Alrededor de las 19:45 horas, un tren de alta velocidad de la compañía Iryo, que circulaba desde Málaga con destino a Madrid, descarriló en un tramo de la vía en Adamuz. Tres vagones del convoy salieron de los raíles e invadieron la vía contigua, justo cuando por ella circulaba un tren Alvia de Renfe que cubría el trayecto inverso (desde Madrid hacia Huelva). El impacto entre ambos trenes provocó que también este segundo convoy descarrilara, con algunos vagones cayendo por un talud de varios metros.

Las cifras del siniestro han ido actualizándose conforme avanzan las labores de rescate y recuperación:

Las autoridades han confirmado al menos 39 personas fallecidas, aunque el número aún podría aumentar mientras continúan las búsquedas entre los restos retorcidos de los trenes. Más de 150 personas han resultado heridas con diversos grados de gravedad, incluyendo decenas de casos graves y varios críticos.

Un amplio despliegue de servicios de emergencia —incluyendo varias unidades móviles de cuidados intensivos, bomberos y la Guardia Civil— se desplazó hasta el lugar del accidente para atender a los heridos, liberar a personas atrapadas y colaborar en las labores de rescate a lo largo de toda la noche. Las difíciles condiciones de acceso y el estado retorcido de los vagones complicaron las operaciones.

Como consecuencia del accidente, Adif suspendió temporalmente la circulación de trenes de alta velocidad entre Madrid y las principales ciudades andaluzas (incluyendo Córdoba, Sevilla, Málaga y Huelva), afectando a cientos de servicios programados y dejando sin conexión directa la capital con el sur del país durante al menos todo el lunes 19 de enero.

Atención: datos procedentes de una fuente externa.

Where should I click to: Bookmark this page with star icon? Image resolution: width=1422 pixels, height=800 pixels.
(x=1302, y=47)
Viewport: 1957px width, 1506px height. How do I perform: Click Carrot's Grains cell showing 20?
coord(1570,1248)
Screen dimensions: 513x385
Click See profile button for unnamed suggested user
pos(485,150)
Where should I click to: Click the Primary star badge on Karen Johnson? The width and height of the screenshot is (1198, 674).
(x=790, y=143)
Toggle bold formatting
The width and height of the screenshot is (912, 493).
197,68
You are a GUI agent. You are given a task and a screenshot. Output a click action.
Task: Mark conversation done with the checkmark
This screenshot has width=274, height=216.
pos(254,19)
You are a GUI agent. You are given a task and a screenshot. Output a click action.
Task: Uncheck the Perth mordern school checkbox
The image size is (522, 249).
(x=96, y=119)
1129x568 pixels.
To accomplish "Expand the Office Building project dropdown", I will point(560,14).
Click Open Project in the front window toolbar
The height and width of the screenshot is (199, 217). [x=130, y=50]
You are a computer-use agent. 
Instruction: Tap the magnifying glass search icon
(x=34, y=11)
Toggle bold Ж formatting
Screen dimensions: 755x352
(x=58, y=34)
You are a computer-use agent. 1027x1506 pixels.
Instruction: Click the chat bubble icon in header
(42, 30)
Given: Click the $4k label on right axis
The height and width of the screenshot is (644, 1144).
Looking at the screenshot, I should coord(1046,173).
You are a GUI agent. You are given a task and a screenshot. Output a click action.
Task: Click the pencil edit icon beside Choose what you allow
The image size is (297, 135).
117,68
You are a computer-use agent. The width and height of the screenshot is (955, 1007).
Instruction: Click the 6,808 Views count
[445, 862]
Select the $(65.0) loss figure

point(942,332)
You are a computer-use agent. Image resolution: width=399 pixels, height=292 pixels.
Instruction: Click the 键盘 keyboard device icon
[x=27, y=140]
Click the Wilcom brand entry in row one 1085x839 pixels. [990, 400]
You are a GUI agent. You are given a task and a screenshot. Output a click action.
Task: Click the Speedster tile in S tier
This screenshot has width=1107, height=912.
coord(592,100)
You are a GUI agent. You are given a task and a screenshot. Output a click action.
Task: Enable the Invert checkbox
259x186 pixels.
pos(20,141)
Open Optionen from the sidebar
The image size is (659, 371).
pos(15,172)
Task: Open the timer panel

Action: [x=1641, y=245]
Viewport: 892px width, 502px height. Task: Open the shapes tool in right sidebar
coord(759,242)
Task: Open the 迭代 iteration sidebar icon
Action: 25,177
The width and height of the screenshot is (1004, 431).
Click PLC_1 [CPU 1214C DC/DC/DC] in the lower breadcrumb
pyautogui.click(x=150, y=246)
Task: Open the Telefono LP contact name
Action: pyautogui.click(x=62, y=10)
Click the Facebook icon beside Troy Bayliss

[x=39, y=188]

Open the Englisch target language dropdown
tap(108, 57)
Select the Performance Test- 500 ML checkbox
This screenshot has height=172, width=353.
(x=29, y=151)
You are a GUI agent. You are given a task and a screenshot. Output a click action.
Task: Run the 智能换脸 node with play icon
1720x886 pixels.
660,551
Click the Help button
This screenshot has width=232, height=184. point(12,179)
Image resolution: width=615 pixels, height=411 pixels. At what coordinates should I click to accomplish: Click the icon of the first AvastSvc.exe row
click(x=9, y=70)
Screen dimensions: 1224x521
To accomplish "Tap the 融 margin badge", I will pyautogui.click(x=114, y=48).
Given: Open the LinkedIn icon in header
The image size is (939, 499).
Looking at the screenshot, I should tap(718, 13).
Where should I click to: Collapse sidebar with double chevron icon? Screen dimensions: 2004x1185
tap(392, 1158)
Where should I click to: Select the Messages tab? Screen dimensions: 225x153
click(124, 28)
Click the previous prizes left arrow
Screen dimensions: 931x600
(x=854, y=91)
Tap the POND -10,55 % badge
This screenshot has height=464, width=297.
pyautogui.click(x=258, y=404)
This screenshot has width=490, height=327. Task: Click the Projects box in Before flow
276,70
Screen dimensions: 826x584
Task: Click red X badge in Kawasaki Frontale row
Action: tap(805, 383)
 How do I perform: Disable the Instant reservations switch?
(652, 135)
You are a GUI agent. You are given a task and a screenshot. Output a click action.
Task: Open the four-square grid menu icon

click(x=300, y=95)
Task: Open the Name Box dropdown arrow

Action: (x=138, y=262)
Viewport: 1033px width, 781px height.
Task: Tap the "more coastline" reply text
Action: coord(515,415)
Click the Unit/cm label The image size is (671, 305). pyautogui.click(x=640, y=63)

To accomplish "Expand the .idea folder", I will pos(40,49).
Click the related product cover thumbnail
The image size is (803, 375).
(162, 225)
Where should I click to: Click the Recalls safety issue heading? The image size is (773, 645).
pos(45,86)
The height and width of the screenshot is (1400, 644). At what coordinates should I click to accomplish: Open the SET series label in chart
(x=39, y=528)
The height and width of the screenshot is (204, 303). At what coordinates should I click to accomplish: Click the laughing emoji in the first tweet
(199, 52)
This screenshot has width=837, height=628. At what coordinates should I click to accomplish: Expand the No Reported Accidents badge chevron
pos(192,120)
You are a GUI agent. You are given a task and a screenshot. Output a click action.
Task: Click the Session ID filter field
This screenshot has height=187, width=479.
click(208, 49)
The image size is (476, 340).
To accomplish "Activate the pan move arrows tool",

Renfe y otras operadoras como Iryo y Ouigo habilitaron cambios y anulaciones gratuitos para viajeros con billetes afectados y establecieron servicios de atención y apoyo para familiares de pasajeros.

El Gobierno español, encabezado por el presidente Pedro Sánchez, expresó su profundo pesar por la tragedia e interrumpió parte de su agenda para seguir de cerca la situación. Autoridades regionales y nacionales manifestaron su apoyo a los afectados y subrayaron la gravedad del accidente.

El ministro de Transportes, Óscar Puente, calificó el siniestro de “extraño” debido a que ocurrió en un tramo de vía recientemente renovado y en recta, lo que hace especialmente inexplicable, al menos por ahora, el motivo del descarrilamiento inicial.

Las investigaciones oficiales para determinar las causas exactas del accidente están en marcha y podrían prolongarse varias semanas.